Exercise prompt =
Output the records below as a Markdown table with the columns Row and Line, numbering each line and omitting blank lines. Begin at the line containing "You are a computer-use agent. Viewport: 627px" and stop after the line containing "Action: (x=153, y=17)".

Item coordinate records
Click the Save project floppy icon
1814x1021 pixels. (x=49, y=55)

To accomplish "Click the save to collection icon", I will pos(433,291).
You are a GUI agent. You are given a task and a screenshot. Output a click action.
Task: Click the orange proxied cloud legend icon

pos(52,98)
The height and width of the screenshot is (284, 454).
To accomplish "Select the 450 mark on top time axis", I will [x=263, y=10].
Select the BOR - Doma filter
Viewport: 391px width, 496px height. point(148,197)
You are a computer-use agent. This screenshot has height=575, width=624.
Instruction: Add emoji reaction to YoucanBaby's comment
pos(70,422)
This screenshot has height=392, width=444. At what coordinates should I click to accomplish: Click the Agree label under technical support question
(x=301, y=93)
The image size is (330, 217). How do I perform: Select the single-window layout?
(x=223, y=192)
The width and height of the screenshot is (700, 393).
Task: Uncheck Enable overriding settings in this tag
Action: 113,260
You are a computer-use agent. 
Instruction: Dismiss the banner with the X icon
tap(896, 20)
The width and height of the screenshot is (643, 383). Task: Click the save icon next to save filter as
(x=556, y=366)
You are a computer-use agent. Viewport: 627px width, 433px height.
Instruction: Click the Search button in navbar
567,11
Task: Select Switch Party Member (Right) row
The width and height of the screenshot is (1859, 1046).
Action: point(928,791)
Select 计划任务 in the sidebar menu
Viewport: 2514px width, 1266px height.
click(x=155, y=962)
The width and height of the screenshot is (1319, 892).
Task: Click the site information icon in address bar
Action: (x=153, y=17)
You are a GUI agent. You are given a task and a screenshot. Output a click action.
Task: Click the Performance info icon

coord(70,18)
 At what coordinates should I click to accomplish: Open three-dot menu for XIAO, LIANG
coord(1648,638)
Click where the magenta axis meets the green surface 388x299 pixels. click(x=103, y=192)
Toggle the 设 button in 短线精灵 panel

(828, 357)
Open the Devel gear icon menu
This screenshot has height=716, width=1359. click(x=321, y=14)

Answer to this exercise =
| Row | Line |
|---|---|
| 1 | You are a computer-use agent. Viewport: 627px width, 433px height. |
| 2 | Instruction: Click the Search button in navbar |
| 3 | 567,11 |
| 4 | Task: Select Switch Party Member (Right) row |
| 5 | The width and height of the screenshot is (1859, 1046). |
| 6 | Action: point(928,791) |
| 7 | Select 计划任务 in the sidebar menu |
| 8 | Viewport: 2514px width, 1266px height. |
| 9 | click(x=155, y=962) |
| 10 | The width and height of the screenshot is (1319, 892). |
| 11 | Task: Click the site information icon in address bar |
| 12 | Action: (x=153, y=17) |